■ What is expected: Return each line of the entries that holds the string "resolution".

■ Records provided:
========
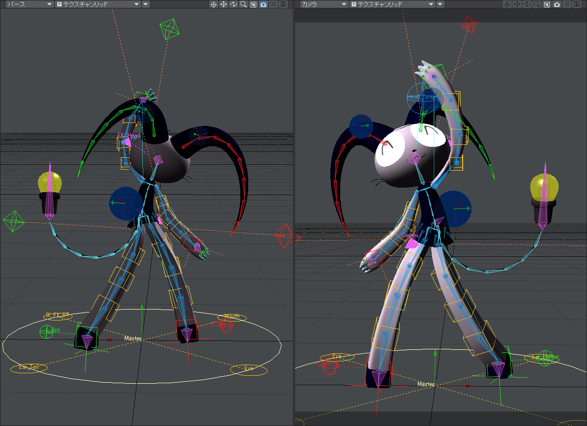Select the pan/move view icon in perspective viewport

(223, 4)
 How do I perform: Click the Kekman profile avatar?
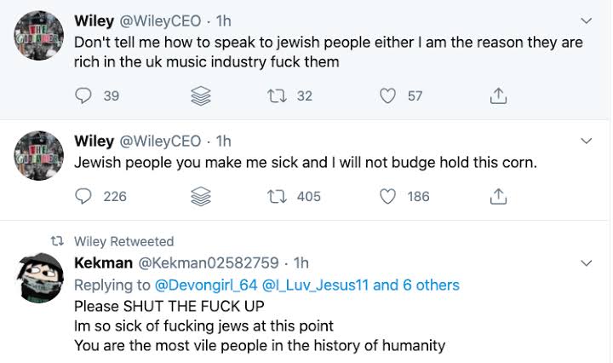click(40, 279)
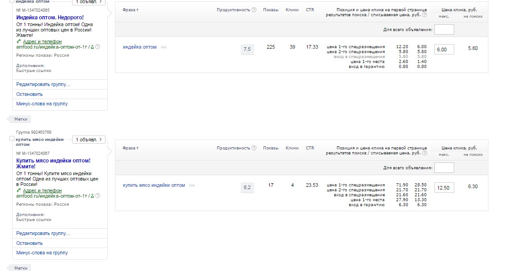Click the help icon beside Продуктивность in the top table

coord(254,10)
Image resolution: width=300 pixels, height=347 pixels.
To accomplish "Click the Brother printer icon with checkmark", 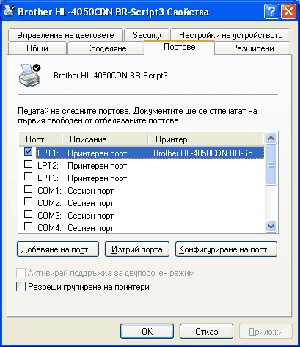I will 29,76.
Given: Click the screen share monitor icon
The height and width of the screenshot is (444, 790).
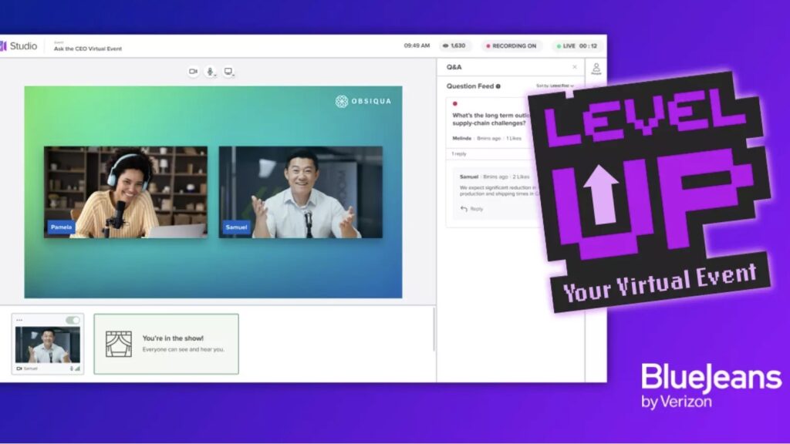Looking at the screenshot, I should tap(228, 71).
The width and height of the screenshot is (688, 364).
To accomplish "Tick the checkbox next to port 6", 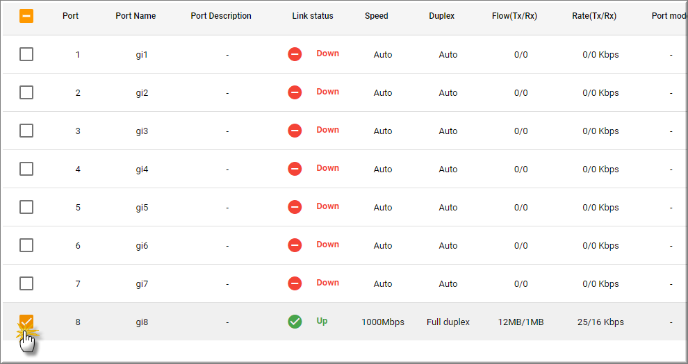I will [26, 245].

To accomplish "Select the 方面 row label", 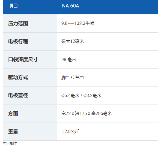I will pyautogui.click(x=13, y=113).
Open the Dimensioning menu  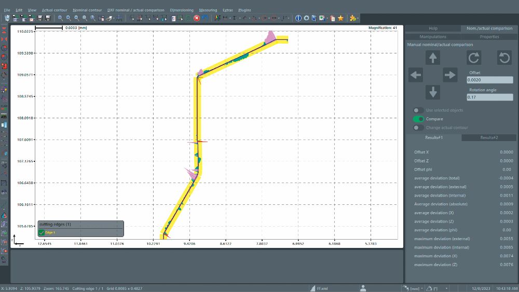pos(181,10)
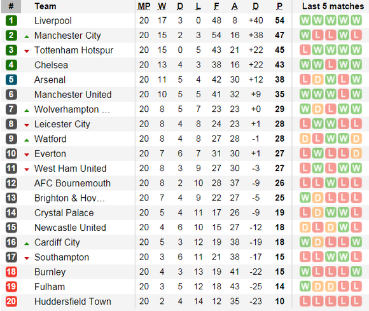Click the Team column header
369x311 pixels.
45,6
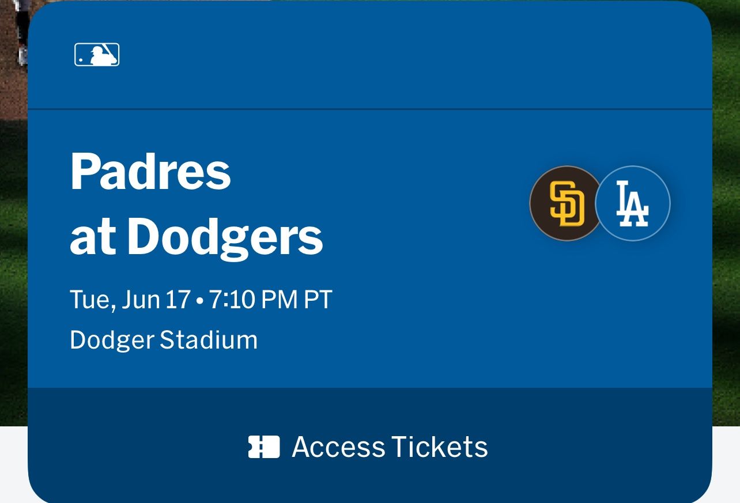Tap the Los Angeles Dodgers LA logo
This screenshot has height=503, width=740.
coord(633,203)
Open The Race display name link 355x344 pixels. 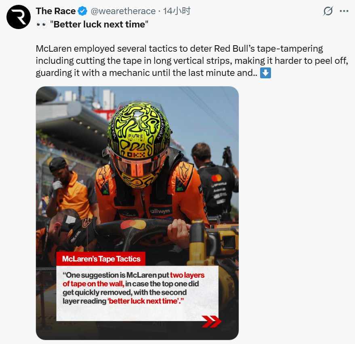(x=56, y=11)
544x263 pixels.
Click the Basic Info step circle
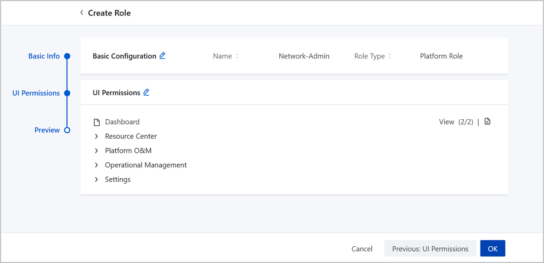pos(67,56)
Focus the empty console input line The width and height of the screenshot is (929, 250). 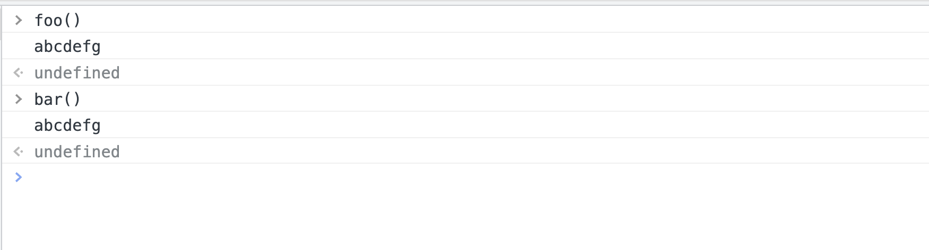pyautogui.click(x=319, y=177)
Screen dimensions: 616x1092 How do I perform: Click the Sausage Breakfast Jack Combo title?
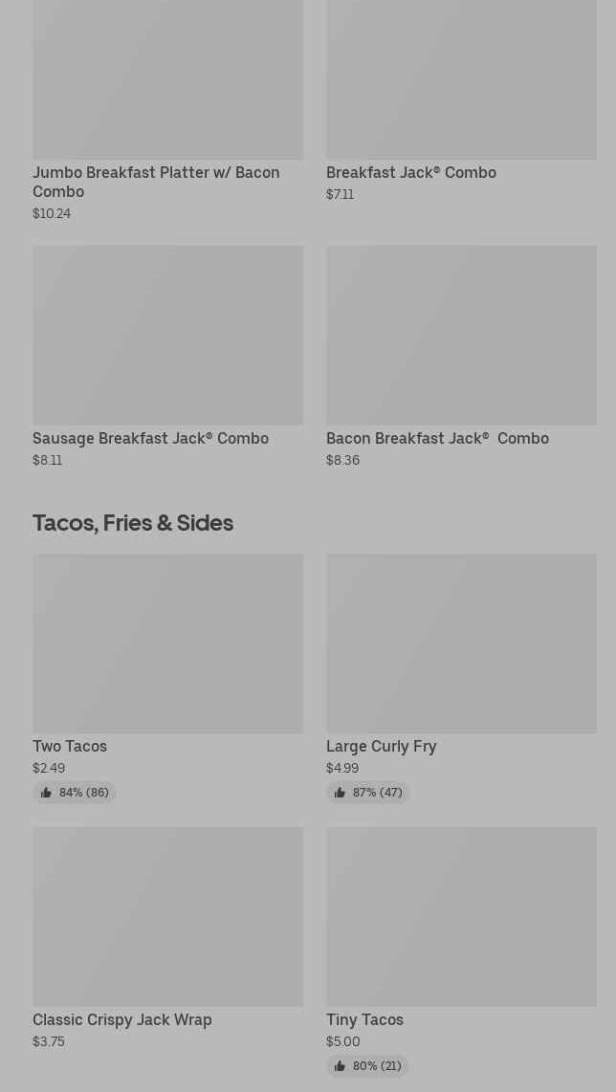click(150, 439)
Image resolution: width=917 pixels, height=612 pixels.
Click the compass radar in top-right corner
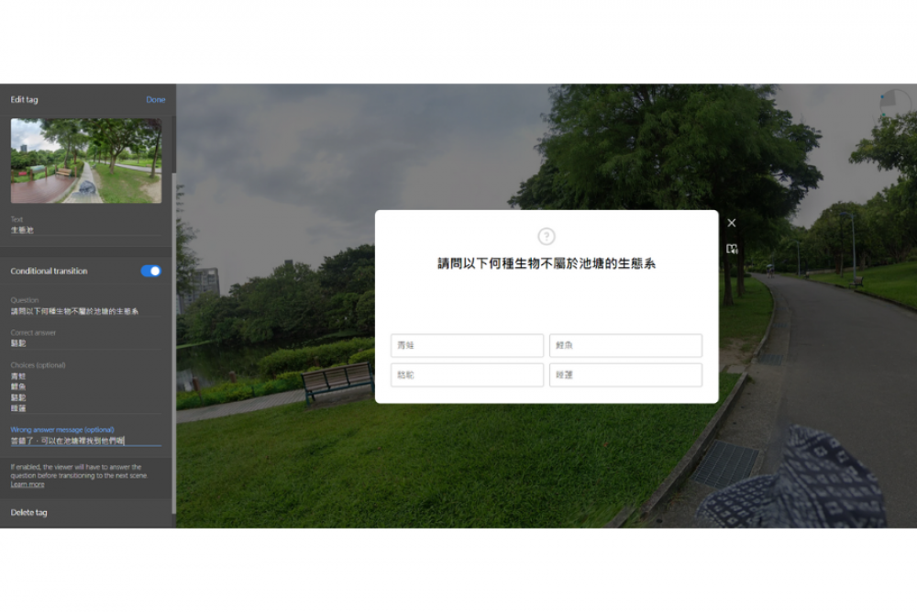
========
■ Written reply:
Image resolution: width=300 pixels, height=347 pixels.
Image resolution: width=917 pixels, height=612 pixels.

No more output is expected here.